§ What is needed:
Could the lines from the top of the material to the line that contains "Activer l'accessibilité (92, 5)" be retyped exactly, both included and pictures omitted?

§ Input:
* * * * *

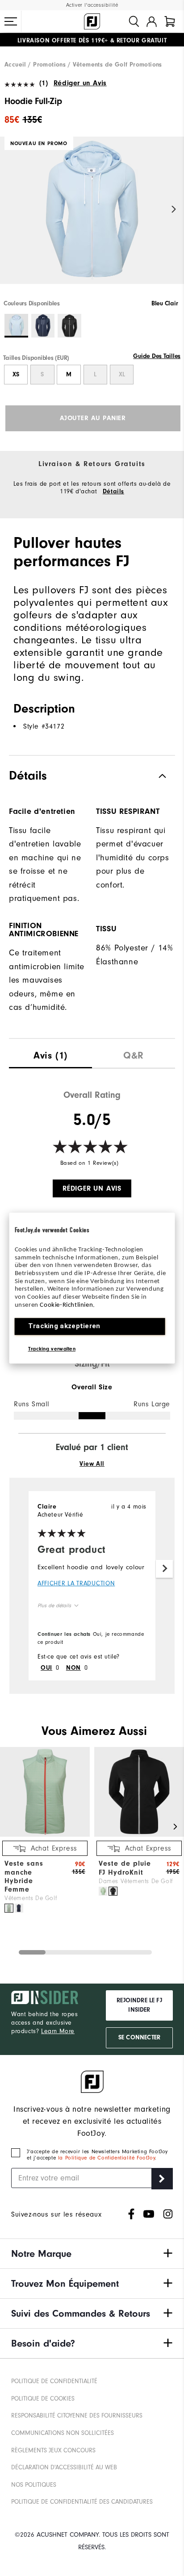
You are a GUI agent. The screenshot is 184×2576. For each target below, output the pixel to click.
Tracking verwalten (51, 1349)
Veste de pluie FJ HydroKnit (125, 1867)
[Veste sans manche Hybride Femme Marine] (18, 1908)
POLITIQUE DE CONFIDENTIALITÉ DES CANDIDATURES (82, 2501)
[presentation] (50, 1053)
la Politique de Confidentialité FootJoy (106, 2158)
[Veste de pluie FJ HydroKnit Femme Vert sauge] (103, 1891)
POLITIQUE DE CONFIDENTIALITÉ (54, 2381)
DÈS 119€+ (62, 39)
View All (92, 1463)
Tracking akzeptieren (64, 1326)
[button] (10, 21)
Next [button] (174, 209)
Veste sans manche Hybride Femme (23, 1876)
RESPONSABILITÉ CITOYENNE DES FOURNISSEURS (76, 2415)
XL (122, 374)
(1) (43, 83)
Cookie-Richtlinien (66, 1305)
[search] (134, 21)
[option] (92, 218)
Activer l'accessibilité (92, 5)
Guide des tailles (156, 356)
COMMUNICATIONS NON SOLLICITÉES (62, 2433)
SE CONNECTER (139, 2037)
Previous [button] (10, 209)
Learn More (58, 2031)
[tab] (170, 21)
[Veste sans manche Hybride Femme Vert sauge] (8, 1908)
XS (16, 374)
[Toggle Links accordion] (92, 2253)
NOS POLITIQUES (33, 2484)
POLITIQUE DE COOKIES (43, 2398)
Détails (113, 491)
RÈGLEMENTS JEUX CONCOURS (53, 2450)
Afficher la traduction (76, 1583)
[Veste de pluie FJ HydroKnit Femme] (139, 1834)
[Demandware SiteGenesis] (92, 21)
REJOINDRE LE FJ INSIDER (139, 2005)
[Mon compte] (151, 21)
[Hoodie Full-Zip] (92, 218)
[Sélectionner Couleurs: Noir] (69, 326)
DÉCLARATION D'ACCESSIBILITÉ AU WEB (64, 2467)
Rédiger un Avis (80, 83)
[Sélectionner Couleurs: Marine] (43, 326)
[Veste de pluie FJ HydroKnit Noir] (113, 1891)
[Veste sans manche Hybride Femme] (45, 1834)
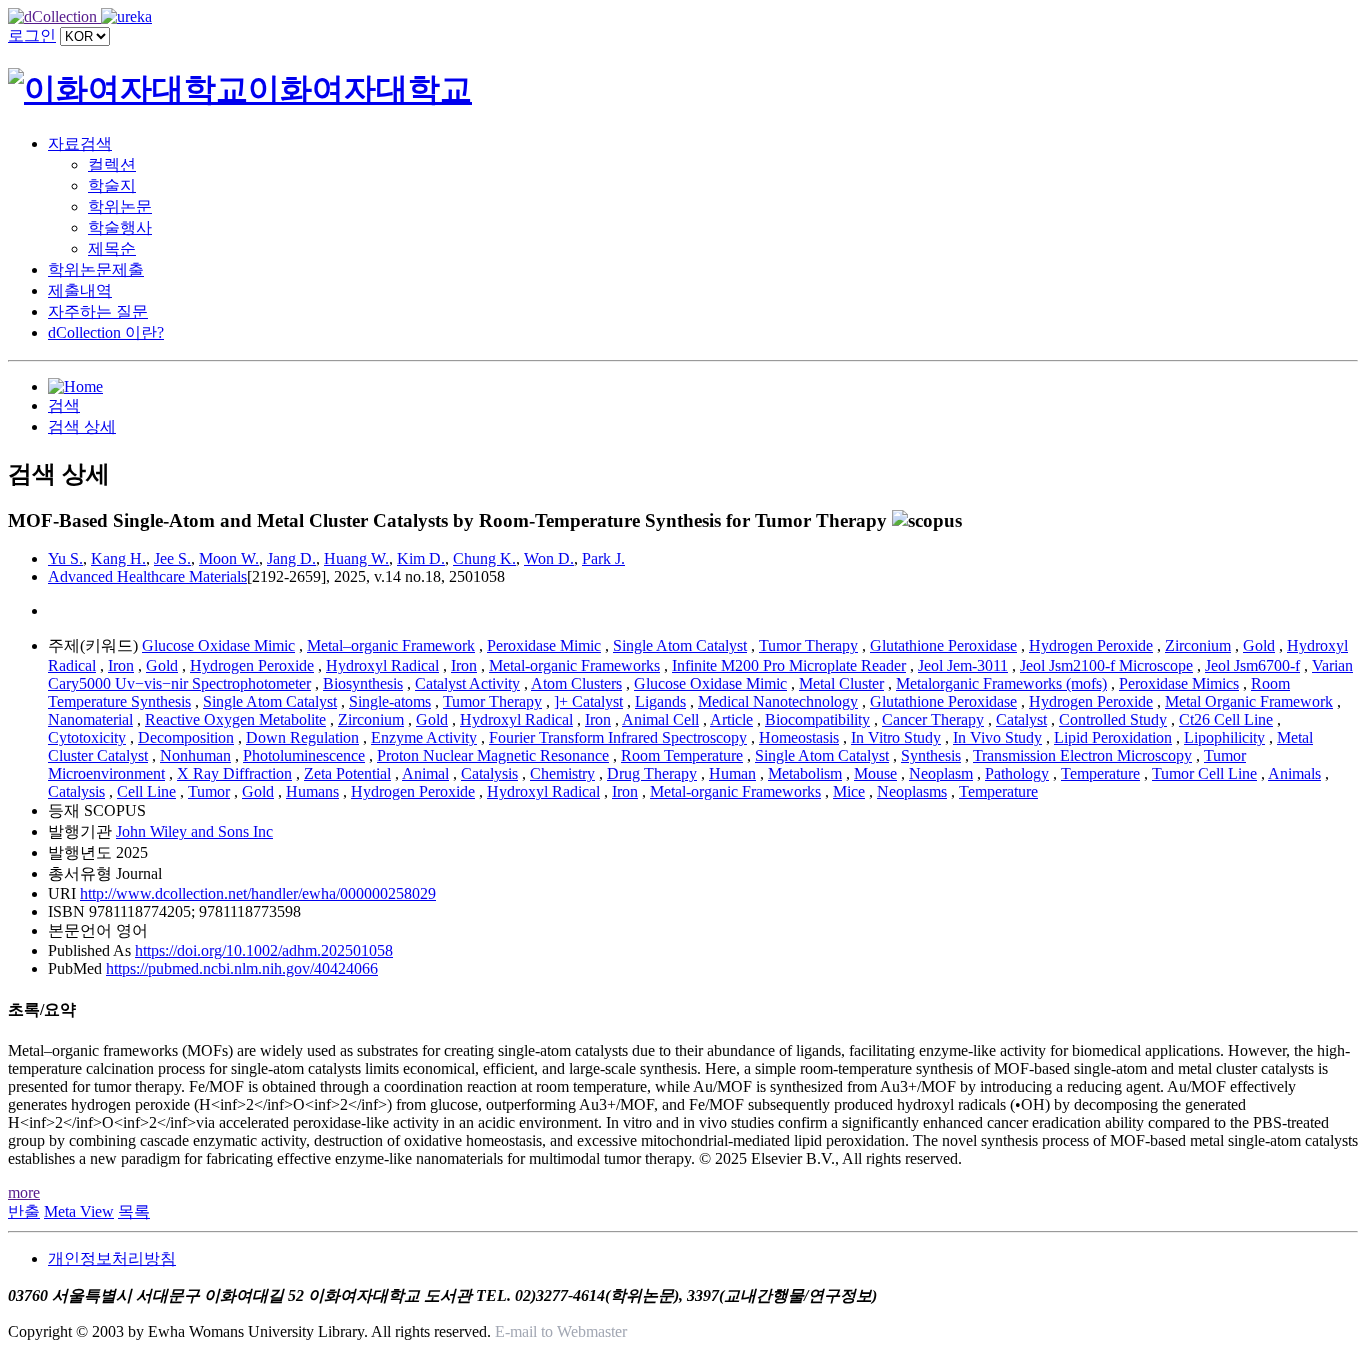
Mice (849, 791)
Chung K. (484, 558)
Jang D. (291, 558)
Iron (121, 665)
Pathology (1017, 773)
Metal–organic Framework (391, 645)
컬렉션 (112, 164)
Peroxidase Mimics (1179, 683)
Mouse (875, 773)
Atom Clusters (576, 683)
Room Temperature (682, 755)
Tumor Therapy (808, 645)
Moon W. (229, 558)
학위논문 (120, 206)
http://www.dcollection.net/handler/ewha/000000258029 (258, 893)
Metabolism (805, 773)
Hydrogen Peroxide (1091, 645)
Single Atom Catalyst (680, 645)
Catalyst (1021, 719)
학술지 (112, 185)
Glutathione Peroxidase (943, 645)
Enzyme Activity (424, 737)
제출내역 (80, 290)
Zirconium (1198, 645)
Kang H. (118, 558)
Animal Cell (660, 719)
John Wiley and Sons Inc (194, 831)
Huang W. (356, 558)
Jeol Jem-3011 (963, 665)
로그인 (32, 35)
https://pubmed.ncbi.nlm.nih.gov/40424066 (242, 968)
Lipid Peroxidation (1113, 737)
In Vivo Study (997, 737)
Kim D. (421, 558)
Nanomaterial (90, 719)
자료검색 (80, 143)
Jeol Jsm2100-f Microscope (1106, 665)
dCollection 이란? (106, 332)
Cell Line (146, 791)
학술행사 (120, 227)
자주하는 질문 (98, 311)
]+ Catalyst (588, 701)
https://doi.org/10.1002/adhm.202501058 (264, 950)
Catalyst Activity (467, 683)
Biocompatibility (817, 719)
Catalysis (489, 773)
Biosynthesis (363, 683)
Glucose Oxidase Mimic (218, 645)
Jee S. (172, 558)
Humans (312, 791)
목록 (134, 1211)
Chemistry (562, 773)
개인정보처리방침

* * * * *

§ Solution to this exercise:
You are a GUI agent. The screenshot is 184×2576. For each target below, output the pixel to click.
Tracking verwalten (51, 1349)
Veste de pluie FJ HydroKnit (125, 1867)
[Veste sans manche Hybride Femme Marine] (18, 1908)
POLITIQUE DE CONFIDENTIALITÉ DES CANDIDATURES (82, 2501)
[presentation] (50, 1053)
la Politique de Confidentialité FootJoy (106, 2158)
[Veste de pluie FJ HydroKnit Femme Vert sauge] (103, 1891)
POLITIQUE DE CONFIDENTIALITÉ (54, 2381)
DÈS 119€+ (62, 39)
View All (92, 1463)
Tracking akzeptieren (64, 1326)
[button] (10, 21)
Next [button] (174, 209)
Veste sans manche Hybride Femme (23, 1876)
RESPONSABILITÉ CITOYENNE DES FOURNISSEURS (76, 2415)
XL (122, 374)
(1) (43, 83)
Cookie-Richtlinien (66, 1305)
[search] (134, 21)
[option] (92, 218)
Activer l'accessibilité (92, 5)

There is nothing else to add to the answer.